The Germ eBook

This eBook from the Gutenberg Project consists of approximately 346 pages of information about The Germ.

The Germ eBook

This eBook from the Gutenberg Project consists of approximately 346 pages of information about The Germ.

The inferences which we believe to be deducible from the first scene can be profitably employed only in conjunction with those to be discovered in the third.  Our analysis must, therefore, be entered upon by an attempt to ascertain the true character of the impressions which it was the desire of Shakspere to convey by the second.

This scene is almost exclusively occupied with the narrations of the “bleeding Soldier,” and of Rosse.  These narrations are constructed with the express purpose of vividly setting forth the personal valour of Duncan’s generals, “Macbeth and Banquo.”  Let us consider what is the maximum worth which the words of Shakspere will, at this period of the play, allow us to attribute to the moral character of the hero:—­a point, let it be observed, of first-rate importance to the present argument.  We find Macbeth, in this scene, designated by various epithets, all of which, either directly or indirectly, arise from feelings of admiration created by his courageous conduct in the war in which he is supposed to have been engaged.  “Brave” and “Noble Macbeth,” “Bellona’s Bridegroom,” “Valiant Cousin,” and “Worthy Gentleman,” are the general titles by which he is here spoken of; but none of them afford any positive clue whatever to his moral character.  Nor is any such clue supplied by the scenes in which he is presently received by the messengers of Duncan, and afterwards received and lauded by Duncan himself.  Macbeth’s moral character, up to the development of his criminal hopes, remains strictly negative.  Hence it is difficult to fathom the meaning of those critics, (A.  Schlegel at their head), who have over and over again made the ruin of Macbeth’s “so many noble qualities"{10} the subject of their comment.

{10} A. Schlegel’s “Lectures on Dramatic Literature.”  Vol.  II. p. 208.

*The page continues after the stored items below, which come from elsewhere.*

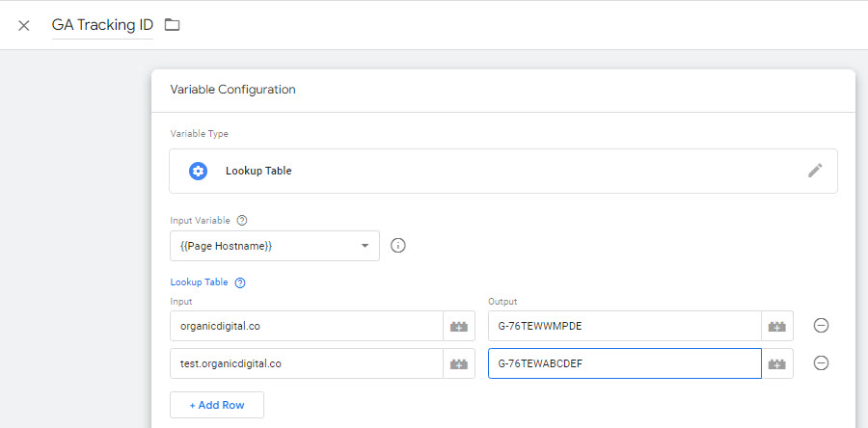Close the GA Tracking ID variable editor
868x428 pixels.
click(x=24, y=25)
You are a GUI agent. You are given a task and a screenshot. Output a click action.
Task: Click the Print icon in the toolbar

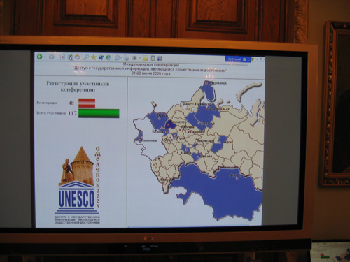coord(126,58)
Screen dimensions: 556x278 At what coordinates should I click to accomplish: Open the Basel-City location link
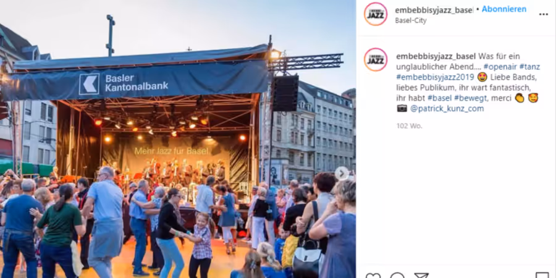click(411, 20)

In the third scene we have the meeting of the witches, the announcement of whose intention to re-assemble upon the heath, there to meet with Macbeth, forms the certainly most obvious, though not perhaps, altogether the most important, aim of the short scene by which the tragedy is opened.  An enquiry of much interest here suggests itself.  Did Shakspere intend that in his tragedy of “Macbeth” the witches should figure as originators of gratuitous destruction, in direct opposition to the traditional, and even proverbial, character of the genus? By that character such personages have been denied the possession of any influence whatever over the untainted soul.  Has Shakspere in this instance re tained, or has he abolished, the chief of those characteristics which have been universally attributed to the beings in question?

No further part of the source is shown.